◆ REQUIREMENTS:
**a.** Reproduce everything in the piece on Usain Bolt's missing funds from "He decided to" down to "but chose Jamaica.".
**b.** Summarize the piece on Usain Bolt's missing funds in three sentences.

◆ SELECTED EXCERPT:
○ ○ ○ ○ ○
Sprint superstar Usain Bolt had funds of approximately US$12.7 million at Jamaican investment house Stocks & Securities Limited (SSL) headed by Hugh Croskery go missing.

This has become a national scandal and Bolt has garnered support and sympathy from the vast majority of the Jamaican people.

How was this allowed to happen and what has been done to restore Bolt’s funds?

For all that he has done for Jamaica, he doesn’t deserve to be millions of US dollars out of pocket, robbed by his own people.

He decided to invest with a Jamaican institution and to live in the country of his birth.  He could have settled and invested anywhere in the world given his iconic status but chose Jamaica. 

Now comes the retort that this has nothing to do with the Government and that he invested at his own volition-caveat emptor. The Jamaican Government owes him nothing and he can’t now cry about the risks he took.  There is even the notion being touted that not all the money mentioned was sent to SSL and that the figure being bandied about is onerous. This would imply that Usain Bolt and his representatives do not know what they are talking about and that the boy from Trelawny does not have a grip on his affairs.

Bolt’s lawyer Linton P. Gordon sought to dispel this.

Below is his full statement:

The allegations being circulated in the public that not all of Mr. Usain Bolt’s funds that were sent to Stocks & Securities Limited (SSL) were received by the institution are false, baseless, and entirely without credibility.

All funds lodged at SSL by Mr. Bolt’s company were transferred via bank transactions and each and every payment was acknowledged by the institution in writing.

Furthermore, Mr. Ken Tomlinson, who was appointed by the Financial Services Commission (FSC) to take temporary management of SSL, found records confirming these lodgements and has attested to them in the Supreme Court. Therefore, any suggestion that funds from Mr. Bolt’s company, Welljen Ltd, did not reach SSL is inaccurate and without merit.

The notion that Mr. Bolt was negligent in making these deposits is entirely unfounded. The Prime Minister of Jamaica, the Government of Jamaica, and hundreds of Jamaican citizens invested in SSL—an institution which was approved and regulated by the government. To suggest that Mr. Bolt was careless or lacked proper financial management is to imply the same about every Jamaican who has invested in a government-approved financial institution.
○ ○ ○ ○ ○
◆ DATA:
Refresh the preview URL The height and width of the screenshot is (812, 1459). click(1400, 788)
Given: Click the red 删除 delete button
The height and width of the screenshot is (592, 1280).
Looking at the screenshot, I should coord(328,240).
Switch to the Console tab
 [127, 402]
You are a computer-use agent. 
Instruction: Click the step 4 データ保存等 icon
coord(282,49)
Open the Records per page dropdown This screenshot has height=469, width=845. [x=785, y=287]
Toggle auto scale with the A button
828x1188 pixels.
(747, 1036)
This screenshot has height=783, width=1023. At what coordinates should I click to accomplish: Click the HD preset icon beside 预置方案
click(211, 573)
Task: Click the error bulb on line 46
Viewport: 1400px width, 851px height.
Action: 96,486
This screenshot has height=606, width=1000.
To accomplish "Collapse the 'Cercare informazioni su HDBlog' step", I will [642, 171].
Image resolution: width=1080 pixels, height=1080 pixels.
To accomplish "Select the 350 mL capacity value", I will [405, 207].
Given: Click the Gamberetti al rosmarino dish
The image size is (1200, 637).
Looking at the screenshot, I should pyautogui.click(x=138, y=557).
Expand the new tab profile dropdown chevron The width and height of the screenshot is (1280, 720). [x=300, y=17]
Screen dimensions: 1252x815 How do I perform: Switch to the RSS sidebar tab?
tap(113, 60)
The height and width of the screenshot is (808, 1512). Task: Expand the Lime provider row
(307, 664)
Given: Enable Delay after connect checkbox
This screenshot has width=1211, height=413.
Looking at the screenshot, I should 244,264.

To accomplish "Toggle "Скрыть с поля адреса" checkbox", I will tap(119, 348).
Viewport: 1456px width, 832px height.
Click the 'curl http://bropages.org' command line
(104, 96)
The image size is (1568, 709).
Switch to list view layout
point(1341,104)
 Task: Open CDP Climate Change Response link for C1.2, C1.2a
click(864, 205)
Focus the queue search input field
○ ○ ○ ○ ○
◆ SOLUTIONS BELOW:
**a.**
He decided to invest with a Jamaican institution and to live in the country of his birth.  He could have settled and invested anywhere in the world given his iconic status but chose Jamaica.

**b.** About US$12.7 million of Usain Bolt's funds went missing at the Jamaican investment house Stocks & Securities Limited (SSL), which has become a national scandal. Bolt's lawyer, Linton P. Gordon, called claims that not all of the money reached SSL false, saying every payment went by bank transfer and was acknowledged in writing. The lawyer added that the temporary manager appointed by the Financial Services Commission had confirmed the lodgements in the Supreme Court, and he called the notion that Bolt was negligent unfounded because the Prime Minister, the Government, and hundreds of Jamaicans also invested in the government-approved institution.